At this season grape-pickers come here in vast crowds. They are from the cities, and are a picturesque lot of folk. They dress in every fashion, and represent almost every nationality. They board themselves and live cheaply. Our fields are just now full of these pickers—thousands of men, women, boys, girls—and our streets are full of wagons carting the grapes to the railway stations for shipment. Although your maps show us bordering on Lake Erie, water transportation is impracticable from here. The banks of the lake here are high and rocky, and speed on water is too slow for perishable fruit. Besides, one could go only to Buffalo or Cleveland by lake, and the great grape markets are Philadelphia, New York, and Chicago.
This year there is so much fruit other than grapes that the latter bring very low prices, and growers are despondent. Apples—"New York apples" are famous, you know—are so plentiful that people are not picking them at all. The trees are breaking with the load of them. They rot on the ground. One cannot even give them away. Thousands of bushels are useless, and every one says: "Oh, if some people in the cities only had them! We would rather see them do somebody good." Do you who live in the cities have to pay anything for apples now? If you do, it seems strange to us, for we can get nothing for them. They do not fetch enough to pay railway freights, not to mention picking and packing. The same is true of grapes almost. Activity reigns, but so do "the blues." I think almost any business is better than grape-growing.
Ernest Spencer.
Brocton, N. Y.
Mounting Bird-feather Collections.
In your issue of September 22 last Sir Knight Jay F. Hammond asked how to mount his bird-feather collections. I send a copy of the way Mrs. Brightwen describes her method, taken from her "More About Wild Nature."
Raymond A. Beardslee, R.T.K.
Hartford, Conn.
"The feathers should be mounted in a blank album of about fifty pages, eleven inches wide by sixteen, so as to make an upright page which will take in long tail feathers. Cartridge-paper of various pale tints is best, as one can choose the ground that will best set off the colors of the feathers. Every other page may be white, and about three black sheets will be useful for swan, albatross, and other white-plumaged birds.
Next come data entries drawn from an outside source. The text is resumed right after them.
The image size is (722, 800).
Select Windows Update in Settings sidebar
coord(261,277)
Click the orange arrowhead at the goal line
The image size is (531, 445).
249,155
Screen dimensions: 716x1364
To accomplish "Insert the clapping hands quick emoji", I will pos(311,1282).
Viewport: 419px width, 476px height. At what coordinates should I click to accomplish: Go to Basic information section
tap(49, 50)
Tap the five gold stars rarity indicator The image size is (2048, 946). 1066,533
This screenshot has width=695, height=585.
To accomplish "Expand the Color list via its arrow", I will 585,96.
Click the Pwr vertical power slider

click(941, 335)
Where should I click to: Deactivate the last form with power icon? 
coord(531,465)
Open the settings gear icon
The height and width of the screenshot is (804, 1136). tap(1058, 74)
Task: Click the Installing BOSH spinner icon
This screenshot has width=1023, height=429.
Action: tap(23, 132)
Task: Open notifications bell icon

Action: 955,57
"The only working-tools required are sharp scissors and a razor, some very thick strong gum arabic, a little water, and a duster in case of fingers becoming sticky.
"Each page is to receive the feathers of only one bird. A common wood-pigeon is an easy bird to begin with, and readily obtained at any poulterers. Draw out the tail feathers and place them quite flat in some paper until required; do the same with the right wing and the left, keeping each separate, and putting a mark on each that you may know which they contain; the back, the breast, the fluffy feathers beneath—all should be neatly folded in paper and marked, and this can be done in the evening or at odd times; but placing the feathers on the pages ought to be daylight work, that the colors may be studied. Now open the tail-feather packet, and with the razor carefully pare away the quill at the back of each feather, leaving only the soft web, which will be perfectly flat when gummed upon the page. When all the packets are thus prepared (it is only the quill feathers that require the razor), then we may begin.
"I will describe a specimen page. Towards the top of the page place a thin streak of gum, lay upon it a tail feather (the quill end downwards), and put one on each side. The best feathers of one wing may be put down, one after the other, till one has sufficiently covered the page, then the other wing feathers may be placed down the other side; the centre may be filled in with the fluffy feathers, and the bottom can be finished off with some breast feathers neatly placed so as to cover all quill ends."